Maar lauw loenen na drie kwartier kwamen we bezweet moe en vuil thuis we gingen ons direct verkleden en sprongen een kwartiertje later het zwembad in waar we heerlijk rondploeterden en verrukkelijk opfrischten. Na een en ander gingen we weer naar huis om daar onze respectievelijke “gatten” eens flink op de leest te slaan waarin we dan ook geweldig goed slaagden
Na het eten zaten we nog even gezellig bij elkaar en dronken onze thee.
Maar die vredige toestand duurde niet lang want na enige tijd begon oom Bertus nijdig op zijn stoel heen en weer te schuiven en toen tante Jo er de aandacht op vestigde dat Eduard nog steeds niet terug was van een klein fietstochtje, was er haast een familie schandaaltje uitgebroken want Bertus begon op te spelen over het wangedrag van zijn zoontje terwijl Johanna zoveel mogelijk probeerde te sussen. Ten einde raad besloot men Herman mee te nemen naar Utrecht en Eduard tot morgen hier te laten blijven. Maar met reed men de oprijlaan af toen het verloren schaap terug kwam en nu kon Herman (die als een geslagen hond keek) weer uitstappen om plaats te maken voor de verloren zoon.

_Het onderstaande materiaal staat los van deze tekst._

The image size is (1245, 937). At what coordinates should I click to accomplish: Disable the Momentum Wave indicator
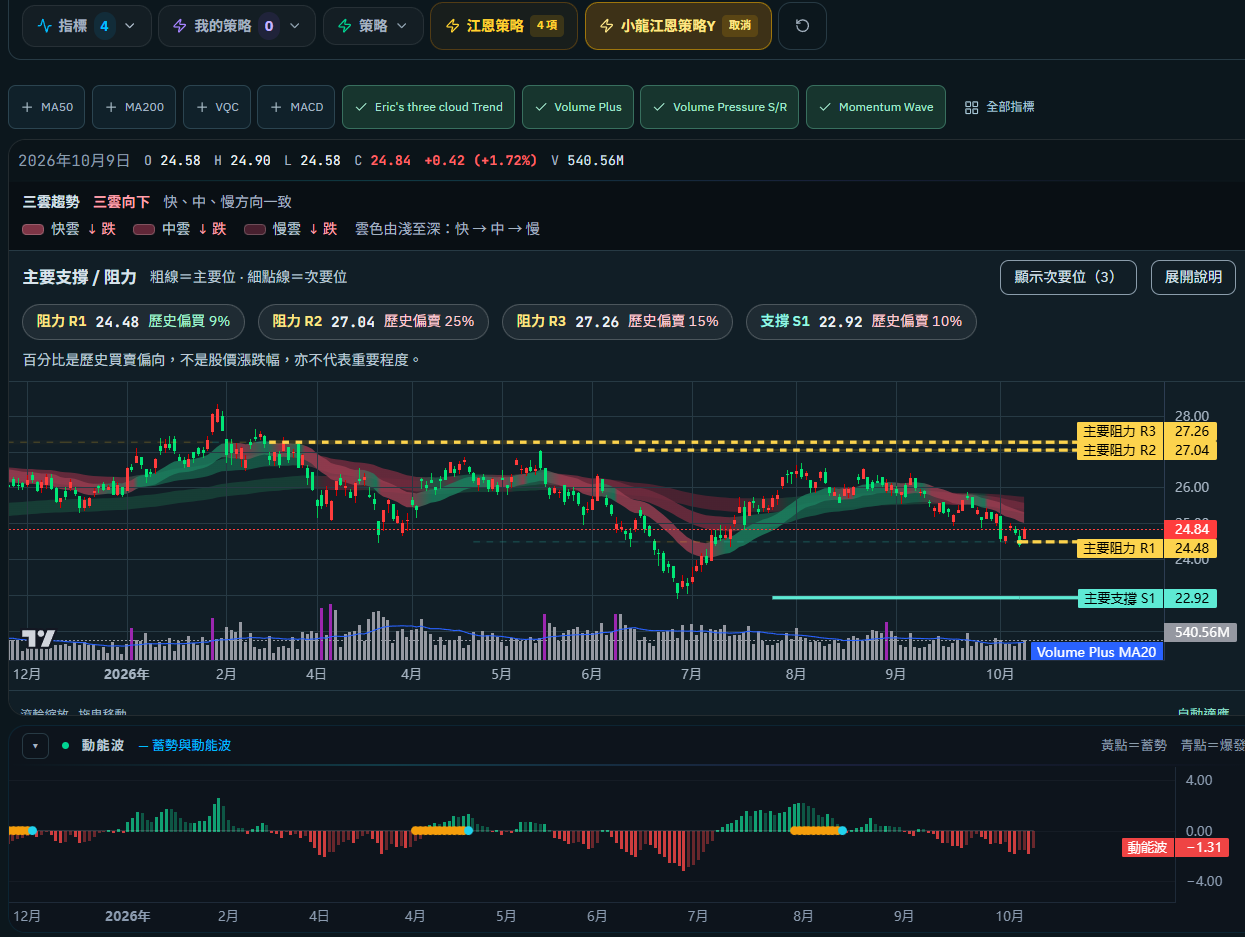pyautogui.click(x=876, y=107)
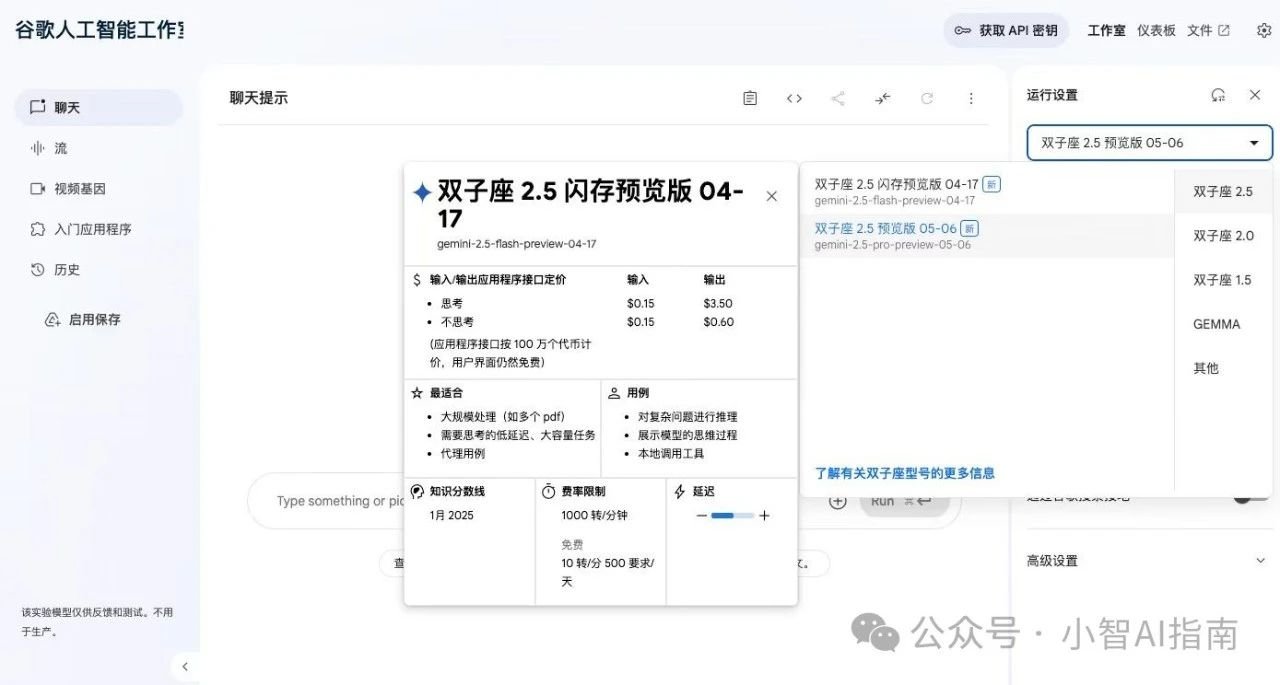Click the collapse panel arrow icon in toolbar

pos(882,98)
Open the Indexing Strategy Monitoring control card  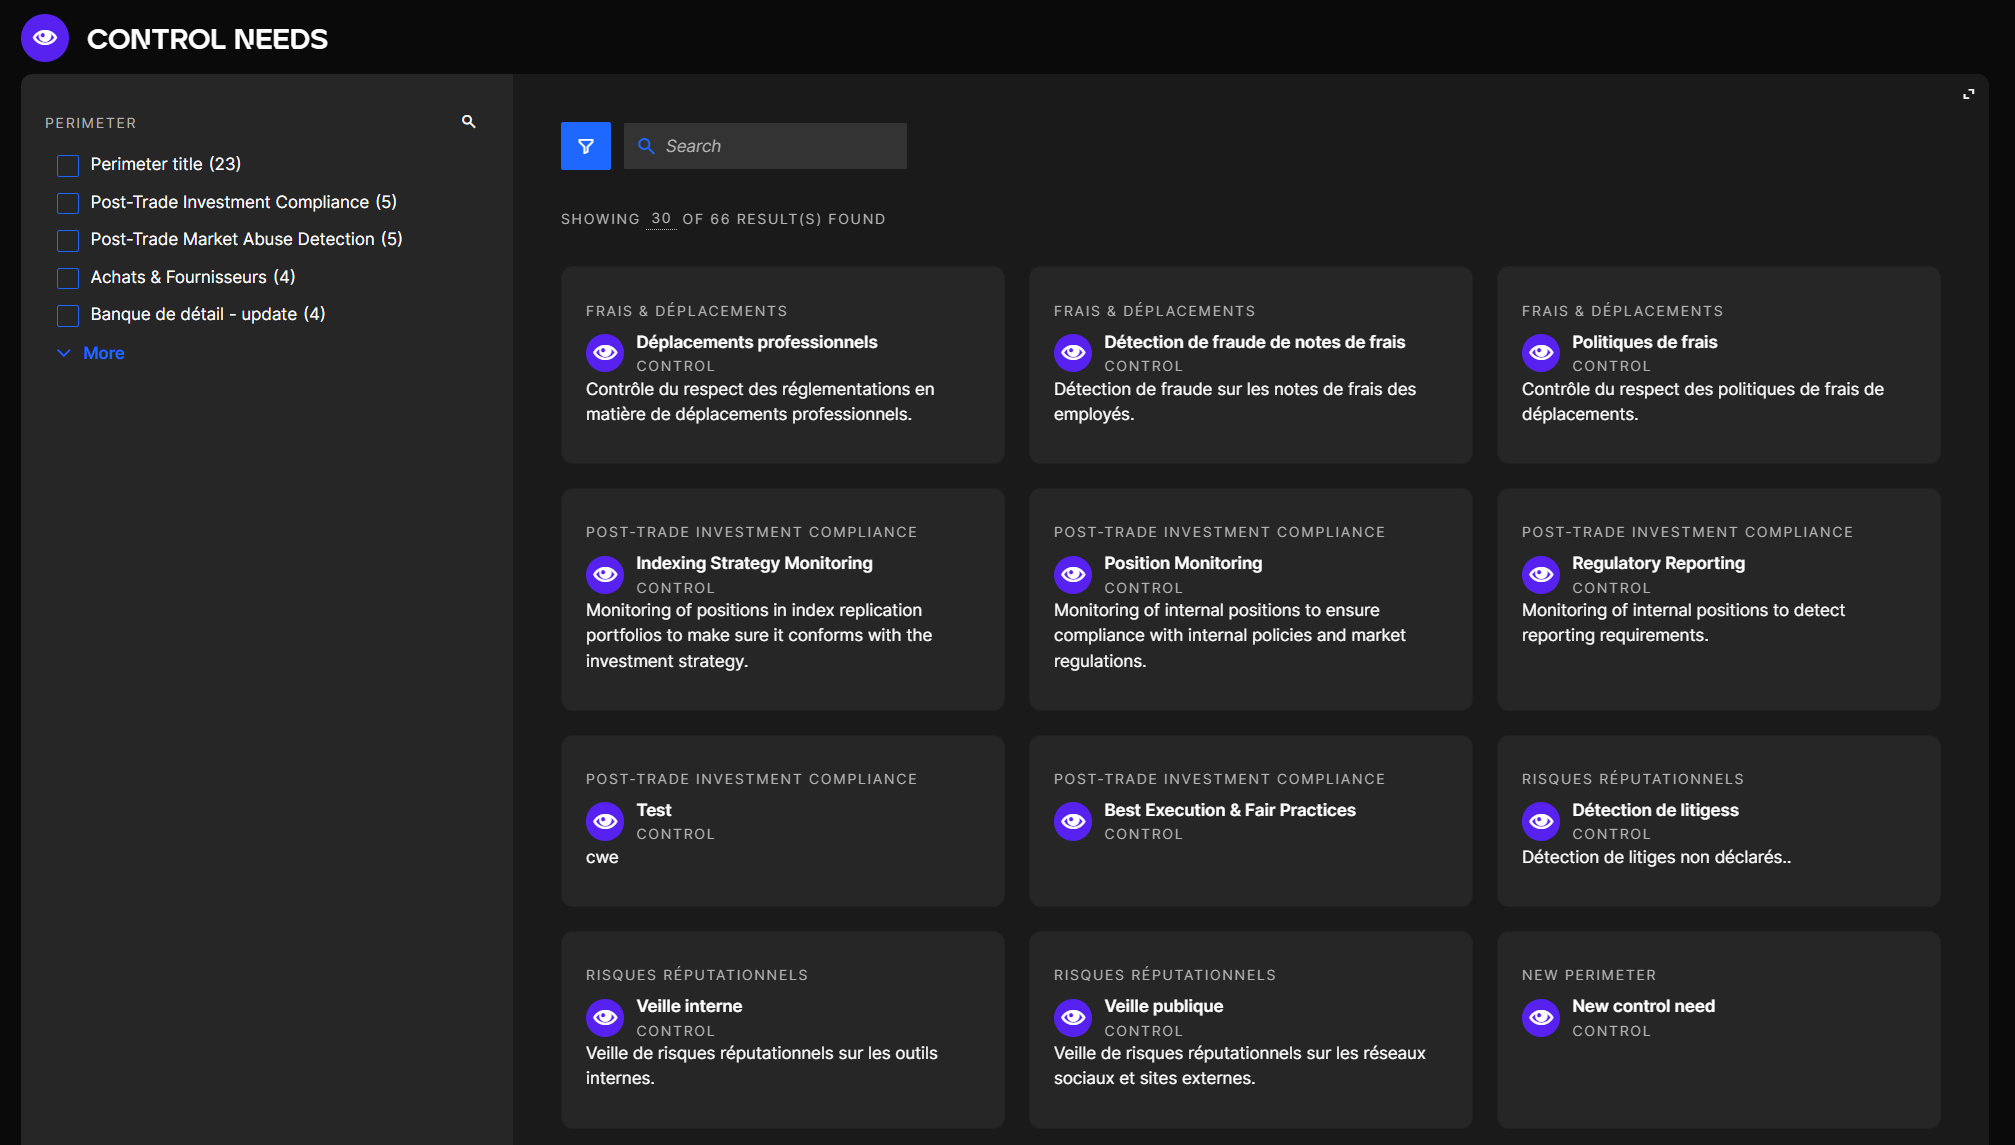753,563
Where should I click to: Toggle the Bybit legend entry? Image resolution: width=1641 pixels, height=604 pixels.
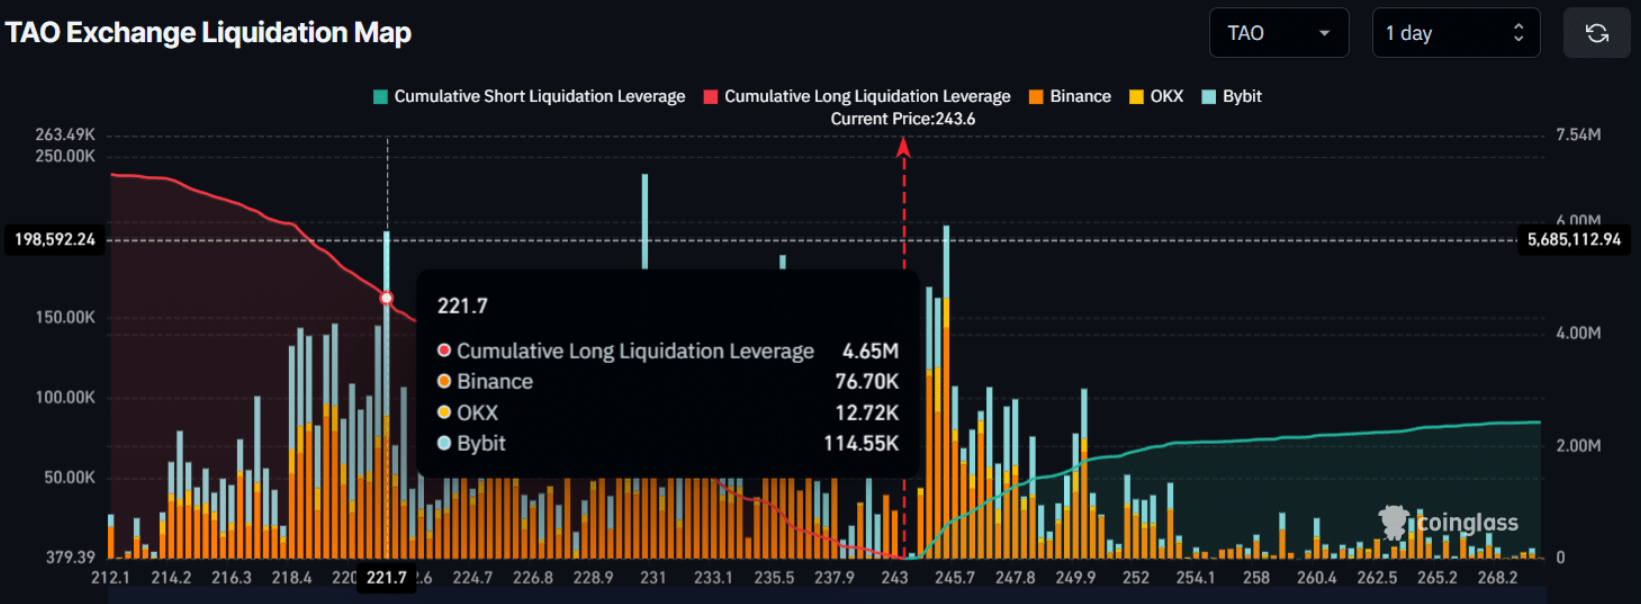click(1232, 96)
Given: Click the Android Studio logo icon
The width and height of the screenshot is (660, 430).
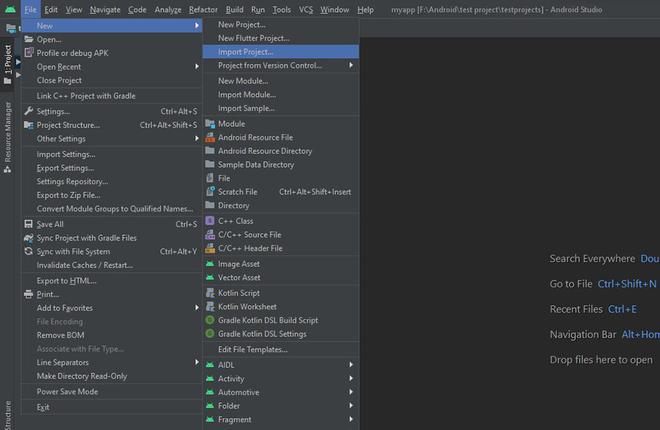Looking at the screenshot, I should 9,9.
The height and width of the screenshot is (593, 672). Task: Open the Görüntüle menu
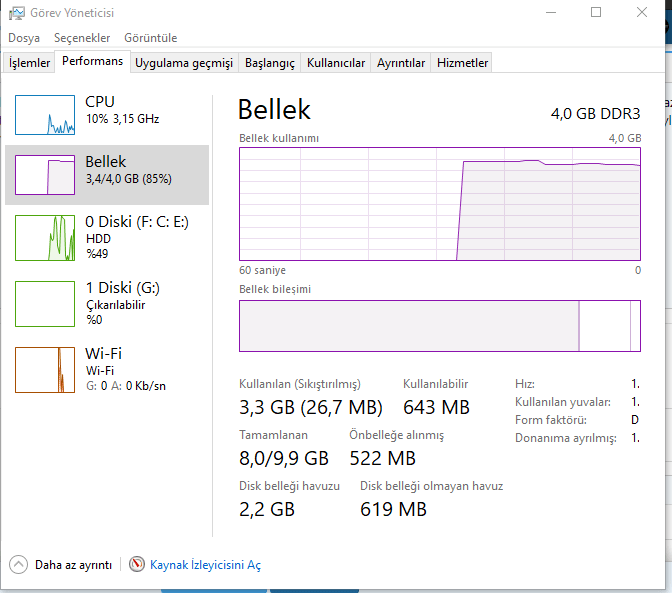150,38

Na deze historie dachten we juist naar bed te gaan toen het “Goeie” schepsel met zijn vrouw ons nog kwam bezoeken en zodoende bleef de familie onder gezellig gekeufel nog een uurtje koffie drinken. Waarna mijnheer van Wateren-naar huis en wij naar bed togen.
Maandag 17 augustus 1936
17e dag
Herman (15 jaar)
De familie Schrijver is niet zoals gewoonlijk dit keer vroeg uit bed. ‘t is zeven uur als ‘t gezelschap op ‘t ontbijt aanvalt. De meisjes gaan vandaag naar Arnhem waar zij ‘s middags piknikken. Er is nog veel te doen zodat ze pas een uur of tien weg kunnen gaan. De jongens lezen ‘s ochtends nog wat in de geïllustreerde bladen. Mies en Frans zullen ‘s middags komen, George eet een beetje vroeger om Frans en Mies tegemoet te rijden want de weg naar ‘t holletje is moeilijk te vinden. Ik ga na ‘t eten ook de aanstaanden bewoners van ‘t konijnen tegemoet maar over Eden. Maar ik heb geen succes. Ik zie veel tandems maar die met de bedoelden personen is nergens te zien. Ook ‘t wachten bij de driesprong is nutteloos. Toen naar huis. George is er nog niet. Om een uur of 4 ga ik nog eens kijken. Ik ben nog geen 3 minuten van huis of ik krijg een lekken band. Nu maar naar huis lopen daar aangekomen zal ik proberen te trachten de band, te plakken. Terwijl ik “in ‘t zweet mijns aangezicht” zit te ploeteren hoor ik pa uitbrullen “Daar zijn ze vrouw”. Ik sprong op vergat heel mijn bandenplakkerijbeweging en holde naar de oprijlaan waar Frans zen Mies op de tandem aankwamen. Ook zij vonden het huis erg meevallen. Toen zij ‘t geheel en al doorsnuffeld hadden. Ongeveer zes uur kwamen de meisjes thuis waarna wij spoedig gingen eten. Na ‘t eten gingen Frans, Mies, Jo, Hans, George en Theo een eind wandelen waar zij bijna een bekeuring opliepen omdat zij in ‘t landgoed “Wekerum” liepen. Gelukkig wist Frans met z’n gewonen praaterugheid het er met een smoesje vanaf te brengen. Het liep dus nog goed af. ‘s Avonds zou Luus de petroleum lamp vullen maar in haar onwetendheid gooide zij de petroleum onderin. Frans zag het ‘t eerst en riep: “Hij is lek”. Heel de familie vloeg op. Frans zou ‘t wel eens opknappen en eindelijk zaten we dan rustig ons kopje koffie te lurpen. En na ‘t gezamelijk avondgebed gingen al de heidebloempjes te rusten.
Dinsdag 18 augustus 1936
18e dag
Theo (13 jaar)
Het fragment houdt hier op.